■ Written problem:
Could you reproduce the listing below word for word, every line included?

□ □ □ □ □ □ □

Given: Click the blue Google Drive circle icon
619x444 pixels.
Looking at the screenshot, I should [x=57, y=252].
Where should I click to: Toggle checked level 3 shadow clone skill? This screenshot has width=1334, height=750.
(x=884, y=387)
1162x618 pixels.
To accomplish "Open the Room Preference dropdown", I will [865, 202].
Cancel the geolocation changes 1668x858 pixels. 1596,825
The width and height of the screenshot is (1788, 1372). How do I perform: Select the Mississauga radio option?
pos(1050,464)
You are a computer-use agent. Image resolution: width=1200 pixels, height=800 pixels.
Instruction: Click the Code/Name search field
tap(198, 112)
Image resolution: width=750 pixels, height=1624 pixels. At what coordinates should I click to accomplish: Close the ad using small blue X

□ □ □ □ □ □ □

■ Solution for this exercise:
Given: Click the blue Google Drive circle icon
619x444 pixels.
Looking at the screenshot, I should [x=57, y=252].
Where should I click to: Toggle checked level 3 shadow clone skill? This screenshot has width=1334, height=750.
(x=884, y=387)
1162x618 pixels.
To accomplish "Open the Room Preference dropdown", I will [865, 202].
Cancel the geolocation changes 1668x858 pixels. 1596,825
The width and height of the screenshot is (1788, 1372). How do I perform: Select the Mississauga radio option?
pos(1050,464)
You are a computer-use agent. Image resolution: width=1200 pixels, height=800 pixels.
Instruction: Click the Code/Name search field
tap(198, 112)
Image resolution: width=750 pixels, height=1624 pixels. At what coordinates should I click to accomplish: Close the ad using small blue X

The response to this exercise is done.